[begin Source document]

She walks over to the Globe—an about 1.5 metre-high sphere of the earth. Here, you can simulate global warming and demonstrate, how the earth has become boiling hot over the past few years. Visitors can call the current weather report to the display in just a few clicks, or a two-day forecast, like they are used to. And: They can equally easily check, where in the world the forests were in flames in the past year or how the smoke spread all across the planet. “It becomes clear, how interconnected we all are,” says Natalie. “When forests in Siberia are on fire, the effect is on us as well.”
The Klima Arena itself is more or less part of the exhibition: It is an energy-plus building, awarded with the best level of certification, the “Platin” label, by the Deutsche Gesellschaft für nachhaltiges Bauen DGNB (German society for sustainability in construction). Apart from having two photovoltaic systems, one ice storage system and two cisterns, the building is fully recyclable, if it will ever have to be torn down. Inside of the building, innumerable installations or devices gleam, move or ask you to click on them or give them a try. Some visitors may well be overtaxed, particularly when they are not very technology-loving. This is why there is always someone available from Nina Wilhelmy’s visitors’ team. “We don’t want to hand them a map and let them go through the exhibition alone, but rather take them by the hand.”

[end Source document]
[begin Excerpted records]

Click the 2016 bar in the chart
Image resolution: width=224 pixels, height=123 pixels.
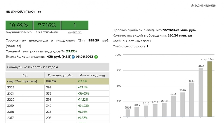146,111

[end Excerpted records]
[begin Excerpted records]

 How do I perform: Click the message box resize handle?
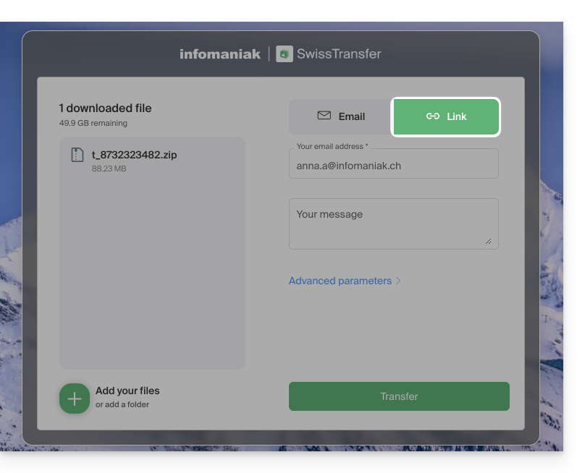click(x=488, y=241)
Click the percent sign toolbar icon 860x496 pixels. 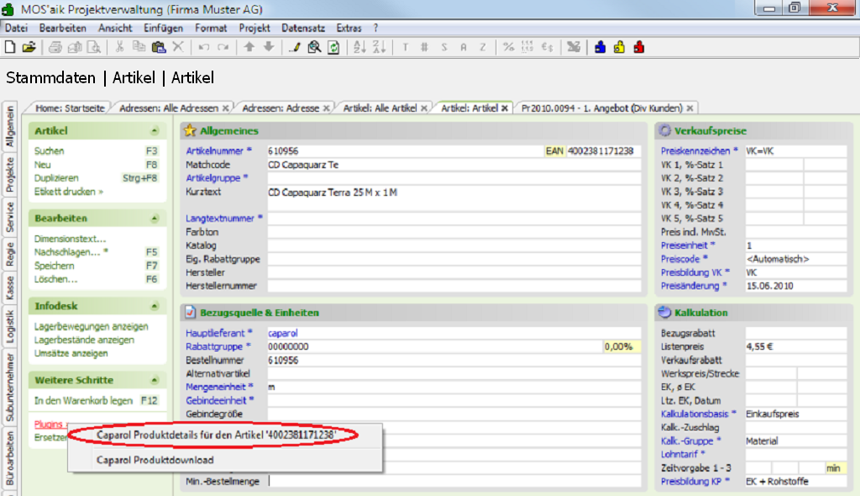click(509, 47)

[end Excerpted records]

Task brief: Write the next few sentences of the passage about the Klima Arena, picking up right after its final sentence.

Task answer:
At the beginning of the exhibition, an interactive wall informs the visitors about basic facts of climate change. It explains causes and illustrates consequences. Afterwards, there are various theme areas dedicated to everyday life of the people. These areas are about living and energy, mobility and consumption—and about how all of these can be redesigned to be more environmentally friendly. Spread across the areas, there are a number of stations for infants and children to play. Older children can go rallying through the centre. “We are surprised at the variety of visiting groups,” says Nina. “School classes, hiking groups, members of district councils, entire company departments. Many families, of course, and usually grandparents with their grandchildren—which I really like.”
If, at a point, the range of offered information has made your head spinning, you can shift over to the extensive outdoor terrain. Different habitats are presented here, and also what indigenous plant species are endangered because of climate change and which ones may substitute them. The Klima Arena even has a meadow orchard, right behind the “green classroom” that Natalie uses to teach pupils outdoors. And even the playgrounds are equipped with a gain in knowledge: If you want to do a lap in an e-kart, you have to generate the required power in a hamster wheel in advance. Not doing anything is not an option in the Klima Arena.